In my previous post, I gave a brief history of big data evolution and reviewed the inevitable compromises one must make when choosing a big data tool.
In this article, I’m happy to unveil how we at Varada built a big data infrastructure platform that is not only fast and flexible, it is one hundred times faster than any database we compared it with.
Varada designed a revolutionary data infrastructure that will support the requirements of the future.
Most modern big data solutions are based on the assumption that the way to achieve top performance is to maximize data locality. This assumption is based on the inherent limits of the underlying layers of storage and networking. By incorporating data locality as a design constraint, these systems are hard-wired to be optimal for only a certain class of queries (those that play nicely around the dimension on which the data is distributed and/or partitioned). By definition, this limits the flexibility of such systems.
Are these limitations still relevant?
SSD costs have been in steady decline since their introduction over two decades ago. It’s been possible to spin up databases on top of SSD for several years now. But the improvement in performance is surprisingly underwhelming; the reason is historical. Database applications were designed to run on HDDs; reading large blocks of data is one example of the low level implementations that are optimal for a HDD. Similar to how NVMe was designed as a new device interface to fully exploit SSDs, database applications can also be redesigned to leverage an underlying SSD storage device.
In addition, network bandwidth has continuously been increasing and it is now easy to spin up a cluster of machines that are designated to reside in close proximity. This ensures high bandwidth, low latency inter-instance traffic within the cluster. When you have such a cluster of machines, there’s no need to limit yourself to data locality. The advantages from being able to freely distribute workloads greatly outweighs the slight overhead of reading data from another machine.

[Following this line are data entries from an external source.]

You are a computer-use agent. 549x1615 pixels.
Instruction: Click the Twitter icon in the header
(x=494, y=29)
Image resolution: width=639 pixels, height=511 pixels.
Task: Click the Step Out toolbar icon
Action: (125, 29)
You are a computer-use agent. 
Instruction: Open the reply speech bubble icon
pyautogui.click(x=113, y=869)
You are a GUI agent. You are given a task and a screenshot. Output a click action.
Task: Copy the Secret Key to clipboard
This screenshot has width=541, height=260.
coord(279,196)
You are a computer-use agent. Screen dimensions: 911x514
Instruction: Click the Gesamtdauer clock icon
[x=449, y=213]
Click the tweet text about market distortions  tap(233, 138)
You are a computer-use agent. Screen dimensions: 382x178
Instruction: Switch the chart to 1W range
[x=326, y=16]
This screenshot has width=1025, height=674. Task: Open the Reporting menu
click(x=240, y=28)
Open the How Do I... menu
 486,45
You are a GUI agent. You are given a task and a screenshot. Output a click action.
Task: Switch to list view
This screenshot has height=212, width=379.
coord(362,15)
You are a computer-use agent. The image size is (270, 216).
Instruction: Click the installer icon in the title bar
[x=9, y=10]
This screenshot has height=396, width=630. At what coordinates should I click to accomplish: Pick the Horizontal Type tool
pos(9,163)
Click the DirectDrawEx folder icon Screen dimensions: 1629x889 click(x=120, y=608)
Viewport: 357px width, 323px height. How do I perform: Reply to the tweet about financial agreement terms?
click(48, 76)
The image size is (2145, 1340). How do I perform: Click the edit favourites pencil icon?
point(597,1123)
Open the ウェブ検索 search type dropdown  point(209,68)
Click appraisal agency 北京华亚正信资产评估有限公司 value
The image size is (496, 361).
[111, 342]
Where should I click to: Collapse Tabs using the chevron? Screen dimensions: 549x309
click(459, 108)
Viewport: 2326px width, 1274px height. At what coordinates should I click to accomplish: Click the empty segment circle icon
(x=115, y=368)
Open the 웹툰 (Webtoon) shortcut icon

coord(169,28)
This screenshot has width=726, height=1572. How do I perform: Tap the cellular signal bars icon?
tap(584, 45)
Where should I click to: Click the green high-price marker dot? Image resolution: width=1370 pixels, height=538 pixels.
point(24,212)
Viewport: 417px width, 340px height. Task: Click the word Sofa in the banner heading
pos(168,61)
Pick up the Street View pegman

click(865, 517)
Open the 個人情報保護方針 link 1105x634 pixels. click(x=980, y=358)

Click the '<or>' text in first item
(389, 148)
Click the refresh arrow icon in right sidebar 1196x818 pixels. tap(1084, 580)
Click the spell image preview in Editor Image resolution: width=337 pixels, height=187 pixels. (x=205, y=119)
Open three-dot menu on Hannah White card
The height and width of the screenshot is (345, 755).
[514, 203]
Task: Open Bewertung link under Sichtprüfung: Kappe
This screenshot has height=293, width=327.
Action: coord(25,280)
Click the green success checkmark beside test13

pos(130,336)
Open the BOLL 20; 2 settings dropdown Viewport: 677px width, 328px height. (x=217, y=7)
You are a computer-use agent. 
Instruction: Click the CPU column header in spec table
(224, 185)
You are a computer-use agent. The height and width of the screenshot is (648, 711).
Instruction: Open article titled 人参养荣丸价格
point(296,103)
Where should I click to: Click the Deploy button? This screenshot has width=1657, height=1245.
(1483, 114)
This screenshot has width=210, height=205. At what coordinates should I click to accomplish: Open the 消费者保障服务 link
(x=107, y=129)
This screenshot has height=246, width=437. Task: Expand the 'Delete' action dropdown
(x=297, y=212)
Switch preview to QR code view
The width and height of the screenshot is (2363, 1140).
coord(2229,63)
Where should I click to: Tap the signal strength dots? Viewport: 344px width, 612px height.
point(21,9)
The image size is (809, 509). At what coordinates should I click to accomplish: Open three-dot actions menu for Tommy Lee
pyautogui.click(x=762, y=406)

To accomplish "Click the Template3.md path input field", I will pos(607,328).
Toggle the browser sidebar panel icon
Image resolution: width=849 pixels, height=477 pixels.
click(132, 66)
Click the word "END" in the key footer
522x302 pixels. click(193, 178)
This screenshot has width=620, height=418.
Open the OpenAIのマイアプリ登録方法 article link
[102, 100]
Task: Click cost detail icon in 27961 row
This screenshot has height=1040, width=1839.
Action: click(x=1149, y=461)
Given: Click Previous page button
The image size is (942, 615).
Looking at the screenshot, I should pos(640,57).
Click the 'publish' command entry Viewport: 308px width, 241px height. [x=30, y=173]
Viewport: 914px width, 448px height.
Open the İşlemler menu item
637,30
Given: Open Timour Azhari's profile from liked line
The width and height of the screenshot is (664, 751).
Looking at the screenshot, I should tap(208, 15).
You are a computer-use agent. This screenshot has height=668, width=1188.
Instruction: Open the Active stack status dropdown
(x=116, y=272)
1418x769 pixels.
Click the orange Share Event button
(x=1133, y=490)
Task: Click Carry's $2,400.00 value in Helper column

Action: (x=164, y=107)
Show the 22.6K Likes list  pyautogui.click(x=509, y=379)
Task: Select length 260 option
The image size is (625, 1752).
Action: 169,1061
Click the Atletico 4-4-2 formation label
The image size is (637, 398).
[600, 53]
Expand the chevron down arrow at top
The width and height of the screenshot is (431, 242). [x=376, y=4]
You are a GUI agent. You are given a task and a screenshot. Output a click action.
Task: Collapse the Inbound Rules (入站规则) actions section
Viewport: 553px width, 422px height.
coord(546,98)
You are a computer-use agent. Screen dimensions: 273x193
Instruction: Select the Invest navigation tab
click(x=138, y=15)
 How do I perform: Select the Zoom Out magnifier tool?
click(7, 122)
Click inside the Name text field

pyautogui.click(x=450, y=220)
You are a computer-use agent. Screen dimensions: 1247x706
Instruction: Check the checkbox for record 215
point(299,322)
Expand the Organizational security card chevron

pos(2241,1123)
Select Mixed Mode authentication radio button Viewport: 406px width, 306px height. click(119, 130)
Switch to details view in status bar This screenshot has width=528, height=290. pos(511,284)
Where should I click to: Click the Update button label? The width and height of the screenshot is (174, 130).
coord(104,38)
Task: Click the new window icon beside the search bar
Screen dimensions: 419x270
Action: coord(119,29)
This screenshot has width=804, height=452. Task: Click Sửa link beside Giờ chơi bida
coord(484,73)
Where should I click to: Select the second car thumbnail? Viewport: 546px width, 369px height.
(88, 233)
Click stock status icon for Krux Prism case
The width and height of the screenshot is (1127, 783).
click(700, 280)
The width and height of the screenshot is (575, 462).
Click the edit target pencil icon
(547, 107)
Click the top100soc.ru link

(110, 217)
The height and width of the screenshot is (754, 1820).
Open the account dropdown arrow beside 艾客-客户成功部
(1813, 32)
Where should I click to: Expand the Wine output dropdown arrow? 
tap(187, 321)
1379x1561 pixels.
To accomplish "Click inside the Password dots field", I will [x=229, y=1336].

Acknowledging the great advancements in storage and networking allowed us to take a unique and antithetical approach when designing our solution, enabling enterprises to leverage both speed and flexibility in how they consume big data.
The heart of our technology is an innovative approach we called Inline Indexing™. As many big data infrastructure solutions, during data ingestion we index all columns. Here comes the big “but” – unlike any other solution, we store the data in nanoblocks™ of 8KB (compared to Redshift that uses blocks of 1MB, HDFS that uses blocks of 128MB or Parquet which stores in tens to hundreds of MBs sized blocks); each nanoblock™ has its own set of independent indexes and this allows us to load from disk only the minimal amount of data required.
This allows us to be extremely fast for any incoming query without the user being required to define a single index.
How fast? In our internal benchmarks, compared to AWS Redshift, Athena and EMR, we return results x10 faster for selective and cohort analysis queries and a x100 faster for highly selective queries.
Jason Tavoularis, Product Manager at IBM Business Analytics software, explains how IBM leverages Varada to empower IBM’s analytics solutions for big data: “It’s a visually engaging, highly interactive dashboard where behind-the-scenes Varada is accessing a data store with over two billion records and responding to all the user’s analytical gestures within a few seconds.
Despite the large data volumes, the snappy response times on the Varada-powered Cognos dashboard ensure users won’t be impeded from cross-examining intersections of data points that may lead them to uncover patterns which allow them to make smarter decisions”.
Check out the full case study here.
From the start, we focused on developing an innovative and modern approach for storing data and accessing it. We knew we wanted to make this solution accessible via SQL but we didn’t want to reinvent the wheel.
We looked for a distributed SQL engine that would do the SQL heavy lifting and would allow us to concentrate on our innovation. Presto was a perfect match. It gives us an ANSI SQL client and an easy and native method for loading data from a plethora of data stores. Not only is Presto spectacular at distributing SQL queries, it has a rich and thriving community that continues to improve the product. Two years later we can safely say we made an excellent choice and our collaboration with the Presto community has been beneficial to all sides.
We redesigned data layout at the storage level, to take full advantage of the capabilities of SSD drives (NVMe, random access, parallel reading, small blocks, minimal overhead in data fragmentation).
Our architecture relies on utilizing the high network velocity in the cluster to the max; rather than adopting a shared-nothing architecture mandating data locality, we chose a shared-everything architecture. One node can handle requests pertaining to data stored on another node. This allows for an infinitely scalable and balanced distributed system without bottlenecks, regardless of the dimensions of the incoming queries.
Bottom Line: this nothing short of a game changer for big data analytics!
In analytics, the process is often iterative; you run a query, get results and this leads you to devise the next query. With most tools out there you’d have to wait; either for the data engineers to prepare a new database indexed for your new query or simply wait for the existing database to churn out the result.
With Varada you can run query after query after query and the system will always choose the optimal index or set of indices to answer each query.
No preparation or data remodeling necessary. No breaks for coffee while the system is handling a query it wasn’t built for. Just a smooth, iterative and interactive quest into the heaps of data.
So, do you still think compromise is inevitable?